Their new villa was bought in part by Theodosia's inheritance. It was the Villino Trollope that was compared with the renown of Sir Horace Mann's house and hospitality. Their house was considered the centre of the ex-patriate society in Florence. Theodosia Trollope made one of the most well-known salons in Italy, which could be found in the "Villino Trollope".

The Trollopes' daughter played with Pen, the son of Robert and Elizabeth Barrett Browning, after they also took residence at Casa Guidi and became part of the Anglophone society of Florence in 1847. Comparisons of the two households concluded that the atmosphere of the Browning household was more intense whilst the Trollopes' was a more carefree environment. Theodosia was considered similar in character to Elizabeth Barrett Browning and all of her guests were in danger of appearing in some disguised way in Fanny's novels.

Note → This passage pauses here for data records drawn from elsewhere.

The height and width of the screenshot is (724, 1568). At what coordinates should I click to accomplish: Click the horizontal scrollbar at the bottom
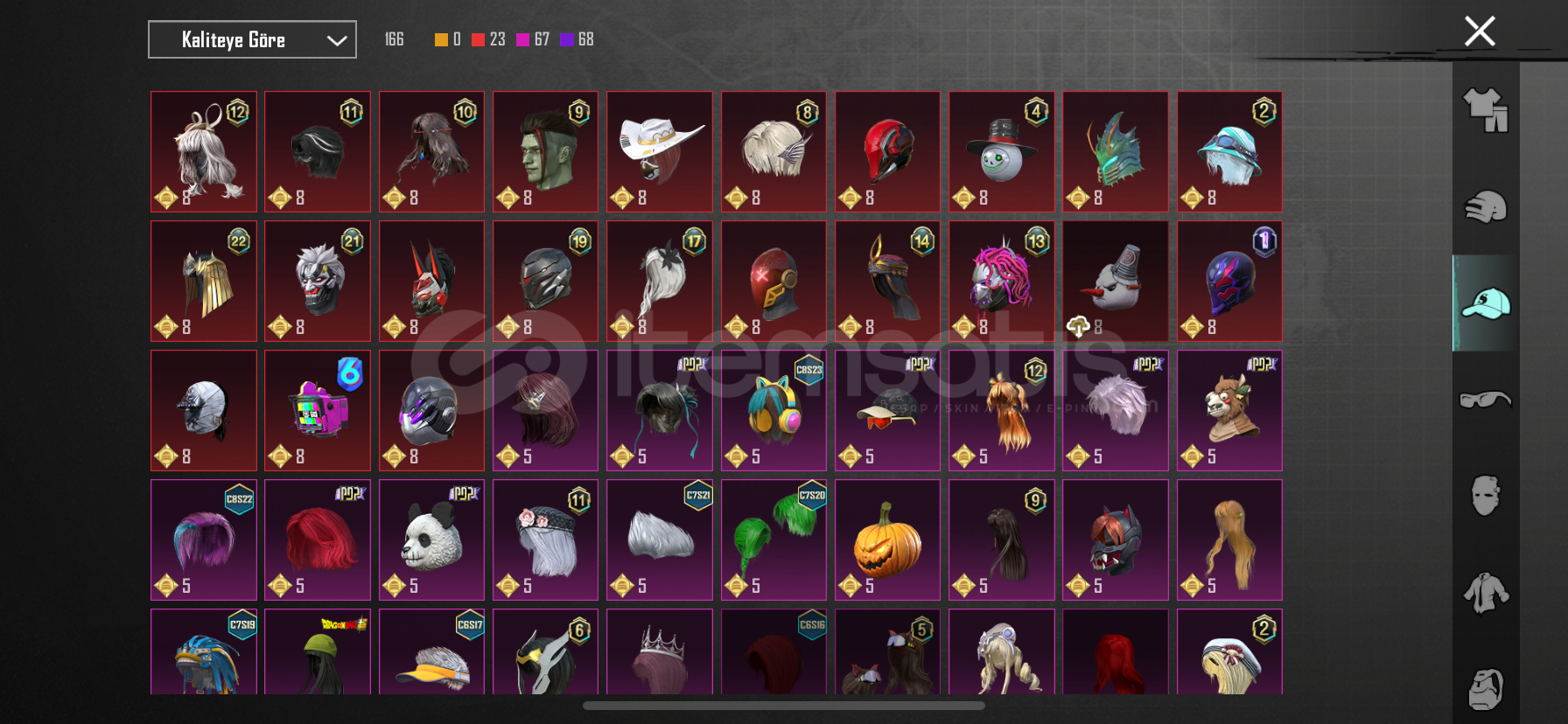tap(784, 705)
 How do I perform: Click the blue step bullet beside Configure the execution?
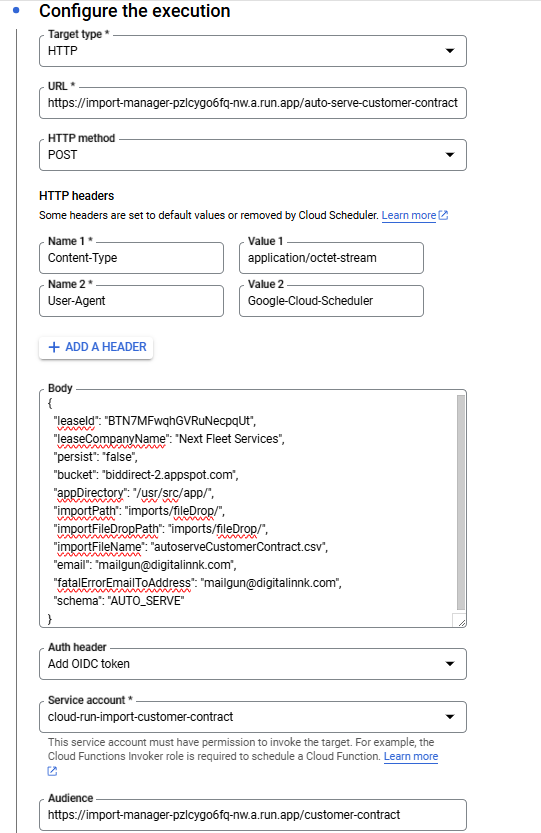pyautogui.click(x=16, y=10)
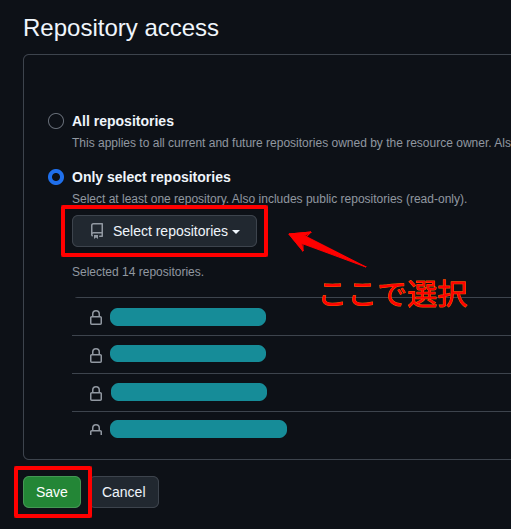Click the Only select repositories label text
Viewport: 511px width, 529px height.
tap(151, 177)
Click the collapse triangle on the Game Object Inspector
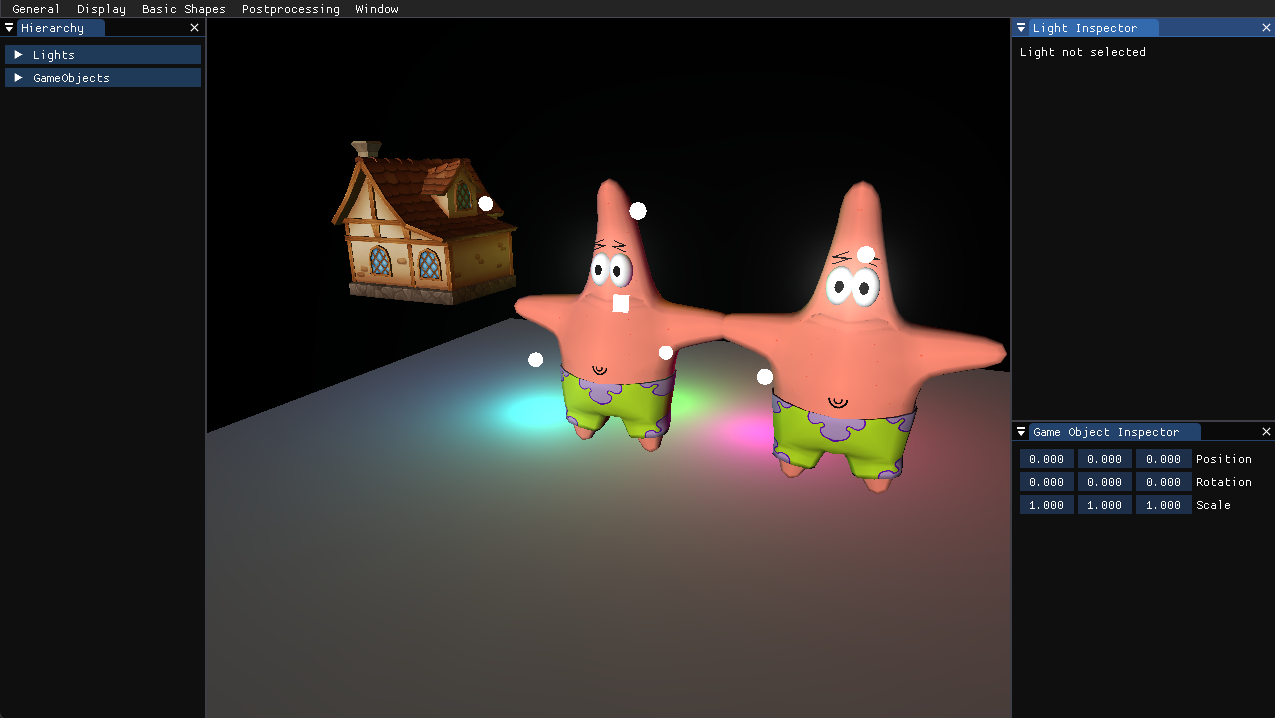The image size is (1275, 718). click(x=1021, y=431)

Theodosia Trollope died in 1865 and was buried in the English Cemetery in Florence where four other members of the Trollope family were interred. Her husband later went on to marry the American-born Frances Eleanor Trollope.

==Writing career==

Theodosia was known for her poetry, her translations and her articles on household matters, although she also contributed letters to the Athenaeum advocating freedom for Italy. These articles, which pointedly disregarded the Pope, lauded the Italian nationalists. Her articles are credited with encouraging popular British support for the emergence of Italy as a nation. The American Atlantic Monthly reported in 1864 on Theodosia's poor health, citing it as the reason her intellectual gifts had not been more widely appreciated. Her gift for languages was noted in that she could understand Italian nearly as well as her first language. Before she married Thomas Adolphus Trollope, she published several works. Furthermore, her skills developed at a very young age. She became a famous and well-known writer quickly through her writings for the Italian independence. Most of her contributions were offered through different translations. Trollope translated an Italian nationalist play by Giovanni Battista Niccolini and excerpts from the poet Giuseppe Giusti and the activist Francesco Dall'Ongaro. Both of these writers were Italian nationalists and these excerpts from Trollope helped unite the English community with the Italian community.

==Works==

===Poems===

==== Published in Countess of Blessington's Heath's Book of Beauty====

- 1839 – The Gazelles and On Presenting a Young Invalid with a Bunch of Early Violets
- 1841 – Song of the Winter Spirits
- 1842 – On a Portrait of Her Majesty
- 1847 – The Cry of Romagna

====Published in Keepsake====

- 1841 – Imagine's Reward: A Legend of the Rhine
- 1842 – The Doom of Cheynholme
- 1843 – The Lady of Ashynn
- 1846 – She is not Dead but Sleepeth
- 1847 – Lethe Draught

===Translations===

- 1846 – Arnold of Brescia: A Tragedy. The original writer of this art work was the Italian poet and patriot Giovanni Battista Niccolini.
- 1847– The English Heart to the Roman Pontiff

===Letters===
• 1861 – Social Aspects of the Italian Revolution, in a Series of Letters from Florence: With a Sketch of Subsequent Events up to the Present Time

==Achievements==

One of her greatest achievements occurred in 1861 when her twenty-seven papers, which were previously written for "Athanaeum", were reprinted and renamed as "Social Aspects of the Italian Revolution". This was an important achievement since it contributed towards the struggle for the Italian Freedom. Another one of her achievements was that she was able to inform other people about the events and problems during the Italian Revolution.